If you want to go into programming but are just starting out, it’s easy to feel intimidated. The best thing to do, though, is to start learning. Take a class on HTML or check out this free Python course.

In no time, you’ll be on your way to becoming a full-fledged computer programmer.

Graphic Design

Another popular career path that requires a lot of technical skill is graphic design.

As a graphic designer, you’ll ideate, create, and distribute all types of visual content, including logos, websites, posters, advertisements, videos, and more.

To do these things and to be able to work on a wide variety of projects, you need to be familiar with multiple programs. These include the following:

  • Adobe Illustrator (used for vector creation)
  • Adobe Photoshop (used for photo editing)
  • Adobe InDesign (used for document creation)
  • Adobe Premiere (used for video editing)
  • Sketch (used for creating mock-ups)

These are just the beginning. There are countless tools out there that graphic designers use as a part of their creative process.

Accounting Software

Going into accounting? There’s another family of computer programs you should know.

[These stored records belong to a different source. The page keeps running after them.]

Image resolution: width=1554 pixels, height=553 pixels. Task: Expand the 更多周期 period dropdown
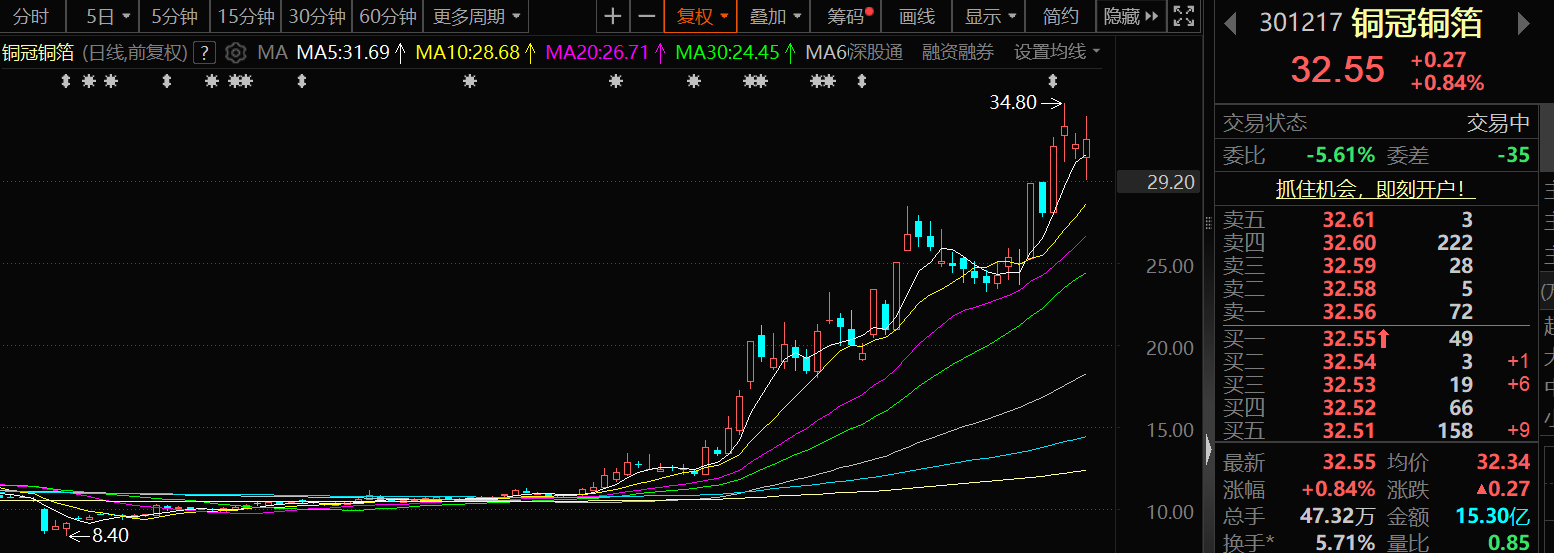[476, 16]
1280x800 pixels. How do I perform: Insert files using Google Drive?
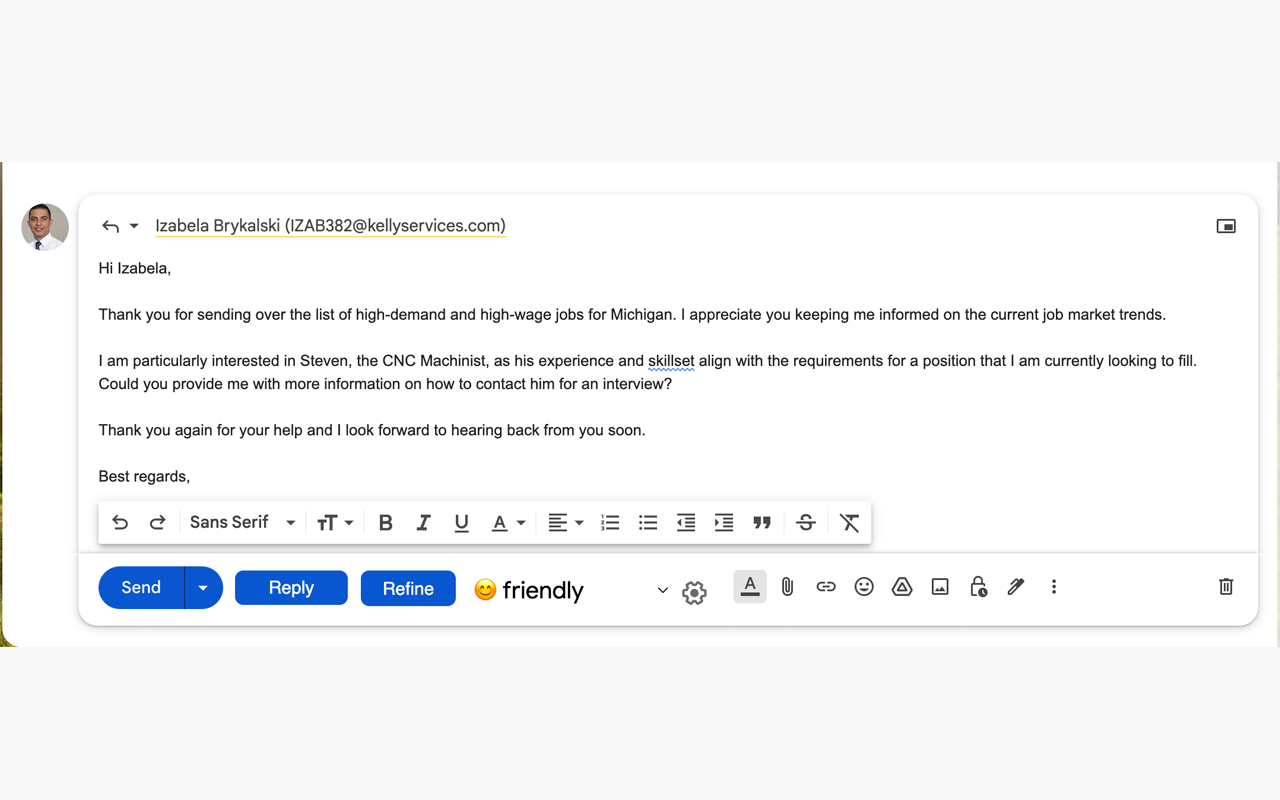coord(901,586)
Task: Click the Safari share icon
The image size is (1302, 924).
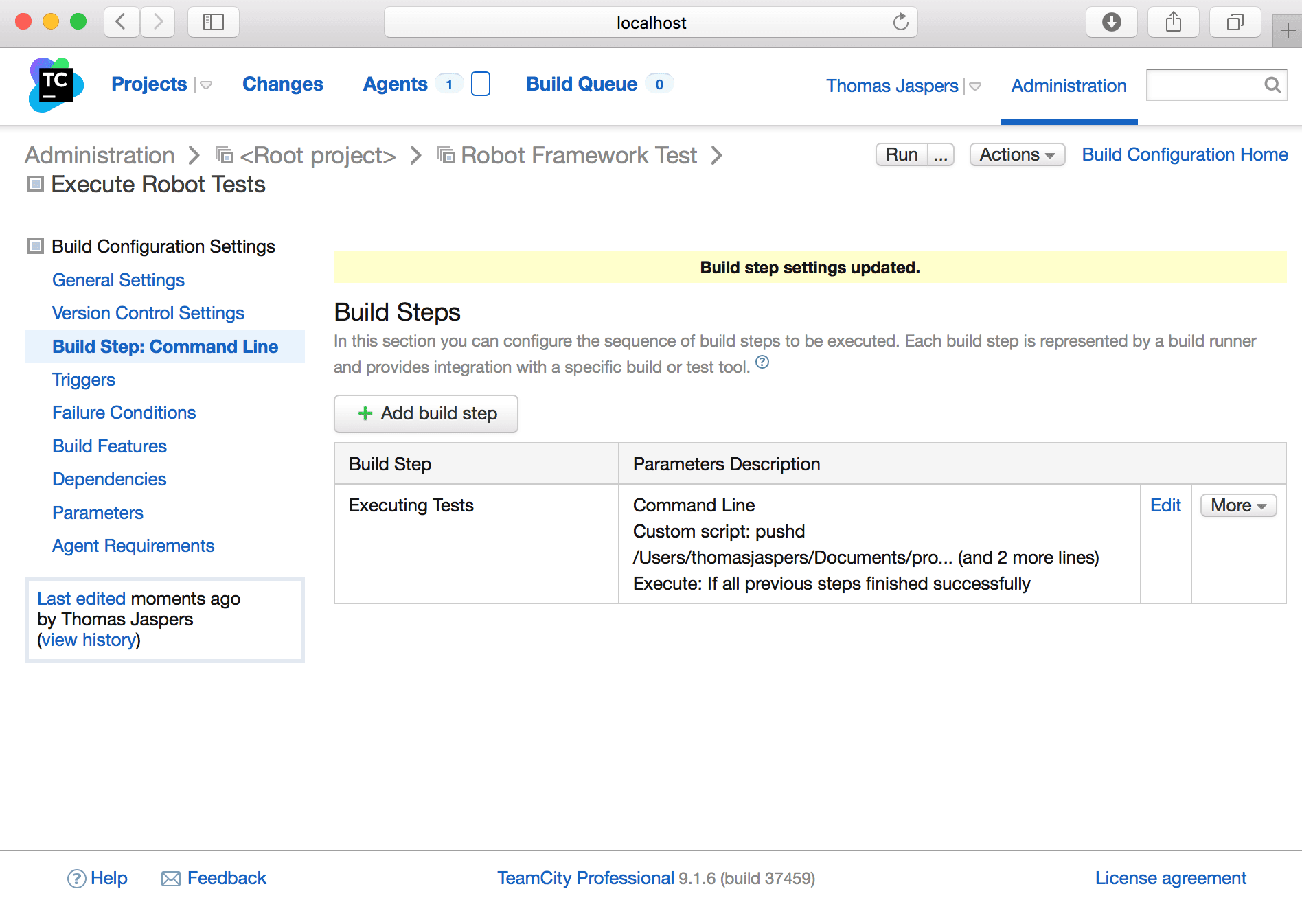Action: pyautogui.click(x=1174, y=23)
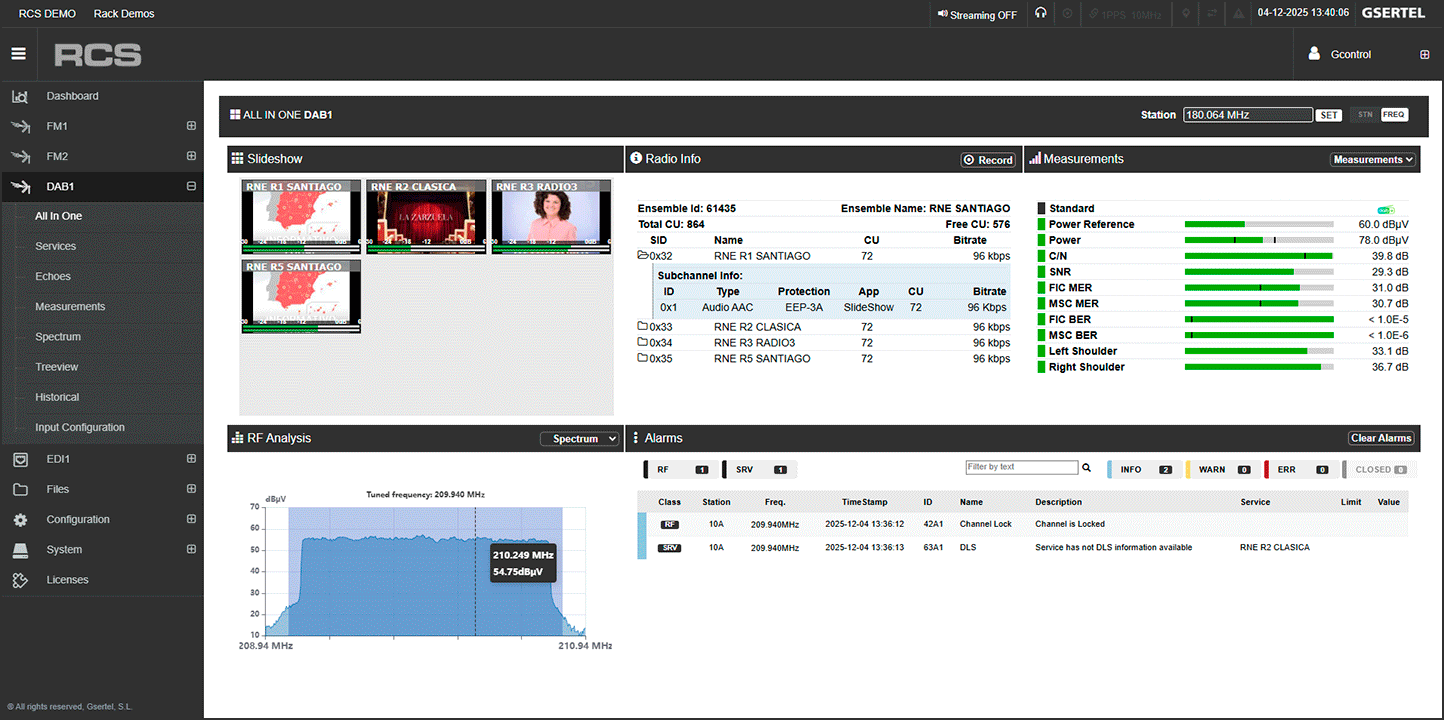1444x720 pixels.
Task: Open the Echoes page in sidebar
Action: click(x=53, y=277)
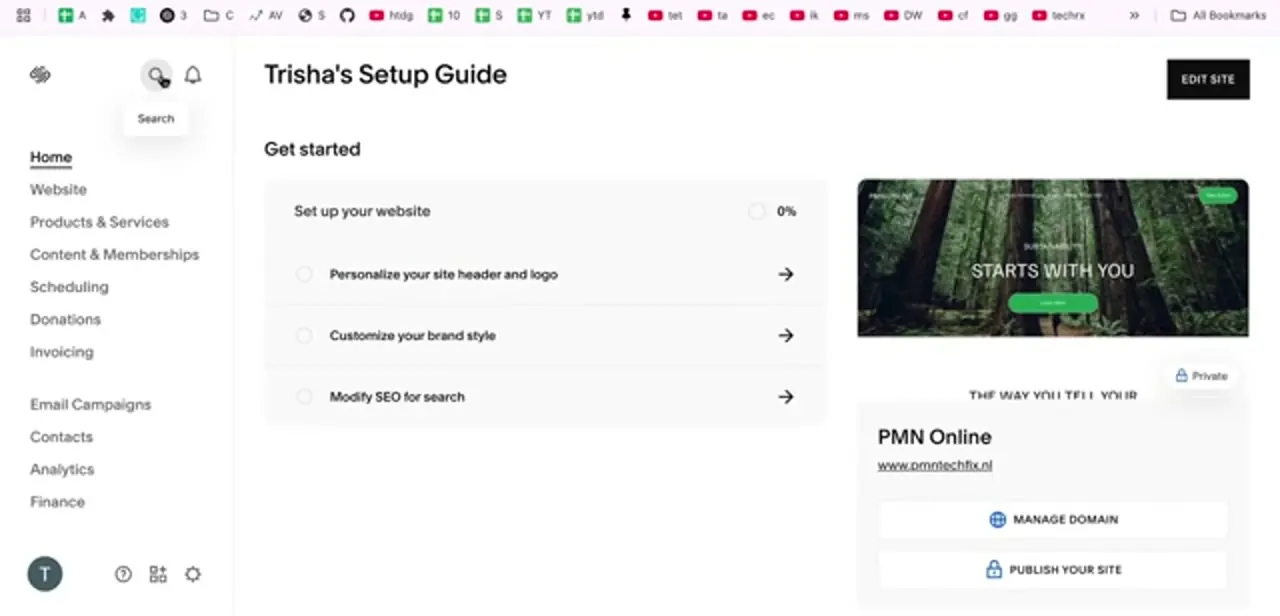Check off Personalize your site header and logo

(304, 274)
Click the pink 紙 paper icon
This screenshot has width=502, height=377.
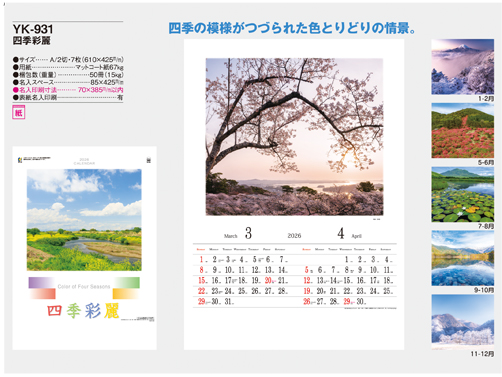point(19,112)
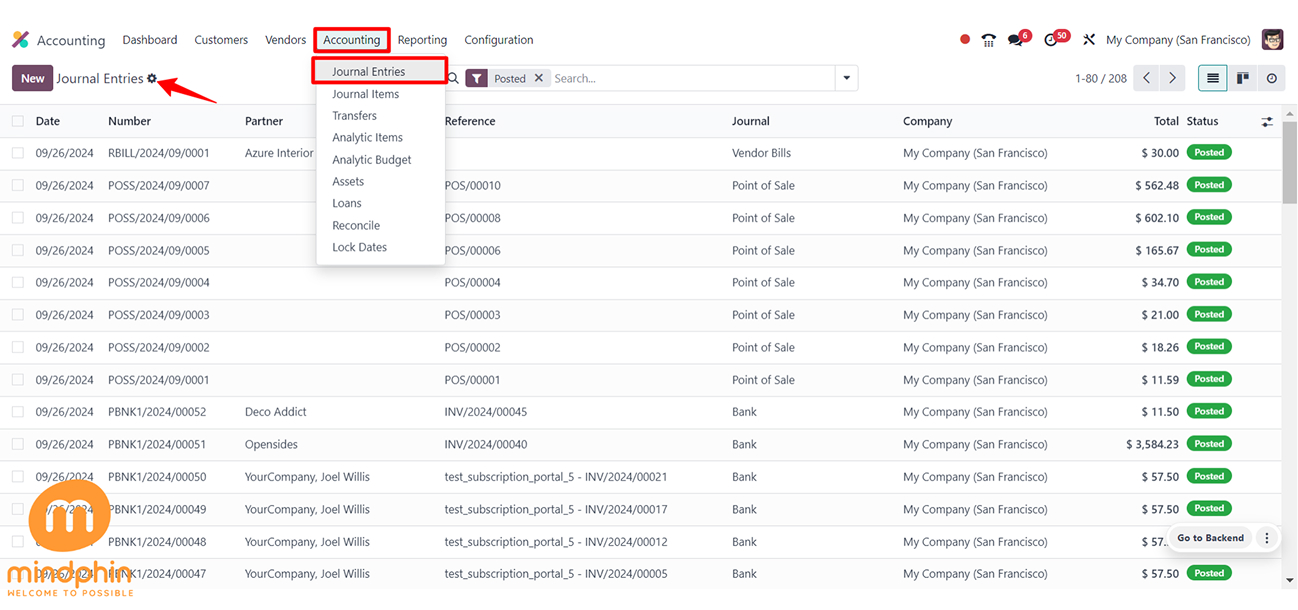Click into the Search input field
This screenshot has width=1298, height=610.
coord(690,78)
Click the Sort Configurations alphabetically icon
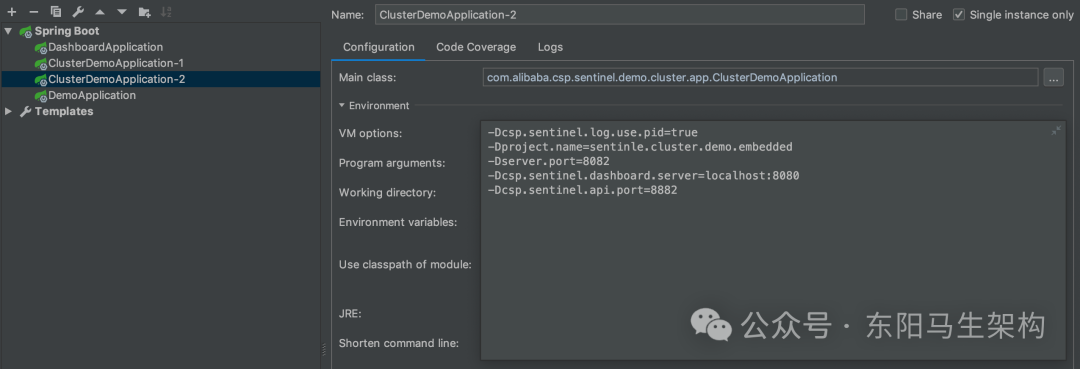Screen dimensions: 1080x369 point(166,12)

If you’re going to work in finance, accounting, or economics, you should understand these software programs. If you’re going to be an entrepreneur or part of a small business, you should also be familiar with these skills so you can keep your finances in order.

Make sure you understand how to use software programs like QuickBooks, Xero, and FreshBooks. This way, you can adequately manage accounts, payments, and financial data.

Final Thoughts on Computer Skills

Now that you’ve read all about the computer skills you’ll need as you enter the workforce, what’s next? It’s time to get to work.